Department of Computer Science, Xiamen University, Xiamen, 316005, China.
Aginome Scientific, Xiamen, 316005, China.
BMC Bioinformatics. 2020 Jul 20;21(1):321. doi: 10.1186/s12859-020-03658-4.
Recent advancements in high-throughput sequencing technologies have generated an unprecedented amount of genomic data that must be stored, processed, and transmitted over the network for sharing. Lossy genomic data compression, especially of the base quality values of sequencing data, is emerging as an efficient way to handle this challenge due to its superior compression performance compared to lossless compression methods. Many lossy compression algorithms have been developed for and evaluated using DNA sequencing data. However, whether these algorithms can be used on RNA sequencing (RNA-seq) data remains unclear.
In this study, we evaluated the impacts of lossy quality value compression on common RNA-seq data analysis pipelines including expression quantification, transcriptome assembly, and short variants detection using RNA-seq data from different species and sequencing platforms. Our study shows that lossy quality value compression could effectively improve RNA-seq data compression. In some cases, lossy algorithms achieved up to 1.2-3 times further reduction on the overall RNA-seq data size compared to existing lossless algorithms. However, lossy quality value compression could affect the results of some RNA-seq data processing pipelines, and hence its impacts to RNA-seq studies cannot be ignored in some cases. Pipelines using HISAT2 for alignment were most significantly affected by lossy quality value compression, while the effects of lossy compression on pipelines that do not depend on quality values, e.g., STAR-based expression quantification and transcriptome assembly pipelines, were not observed. Moreover, regardless of using either STAR or HISAT2 as the aligner, variant detection results were affected by lossy quality value compression, albeit to a lesser extent when STAR-based pipeline was used. Our results also show that the impacts of lossy quality value compression depend on the compression algorithms being used and the compression levels if the algorithm supports setting of multiple compression levels.

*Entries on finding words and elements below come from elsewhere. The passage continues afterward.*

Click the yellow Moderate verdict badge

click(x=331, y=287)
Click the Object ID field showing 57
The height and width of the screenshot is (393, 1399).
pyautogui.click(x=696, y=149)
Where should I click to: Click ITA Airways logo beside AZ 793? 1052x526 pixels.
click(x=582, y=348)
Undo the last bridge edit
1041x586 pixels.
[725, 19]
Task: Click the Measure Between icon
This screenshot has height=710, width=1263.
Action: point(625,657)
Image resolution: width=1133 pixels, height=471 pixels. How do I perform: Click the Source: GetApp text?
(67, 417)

Lossy quality value compression can be incorporated into existing RNA-seq analysis pipelines to alleviate the data storage and transmission burdens. However, care should be taken on the selection of compression tools and levels based on the requirements of the downstream analysis pipelines to avoid introducing undesirable adverse effects on the analysis results.
高通量测序技术的最新进展产生了前所未有的基因组数据,这些数据必须存储、处理并通过网络传输以进行共享。与无损压缩方法相比,基于损失的基因组数据压缩(尤其是测序数据的碱基质量值的压缩)作为一种有效的处理方法正在兴起,因为它具有卓越的压缩性能。已经开发出许多用于 DNA 测序数据的并且已经对其进行了评估的有损压缩算法。然而,这些算法是否可以用于 RNA 测序(RNA-seq)数据尚不清楚。

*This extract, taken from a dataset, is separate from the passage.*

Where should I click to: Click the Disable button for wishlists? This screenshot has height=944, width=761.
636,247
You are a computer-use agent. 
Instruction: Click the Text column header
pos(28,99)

在这项研究中,我们使用来自不同物种和测序平台的 RNA-seq 数据,评估了基于损失的质量值压缩对常见 RNA-seq 数据分析流程(包括表达定量、转录组组装和短变异检测)的影响。我们的研究表明,基于损失的质量值压缩可以有效地改善 RNA-seq 数据的压缩。在某些情况下,与现有的无损算法相比,基于损失的算法可以使整个 RNA-seq 数据大小进一步减少 1.2-3 倍。然而,基于损失的质量值压缩可能会影响某些 RNA-seq 数据处理流程的结果,因此在某些情况下,它对 RNA-seq 研究的影响不容忽视。使用 HISAT2 进行比对的流程受基于损失的质量值压缩的影响最大,而基于损失的压缩对不依赖质量值的流程(例如,基于 STAR 的表达定量和转录组组装流程)没有影响。此外,无论使用 STAR 还是 HISAT2 作为比对器,基于损失的质量值压缩都会影响变异检测结果,尽管当使用基于 STAR 的流程时,影响程度较小。我们的结果还表明,基于损失的质量值压缩的影响取决于所使用的压缩算法以及算法支持设置多个压缩级别时的压缩级别。
可以将基于损失的质量值压缩纳入现有的 RNA-seq 分析流程中,以减轻数据存储和传输负担。但是,应根据下游分析流程的要求选择压缩工具和级别,并谨慎操作,以避免对分析结果引入不必要的不良影响。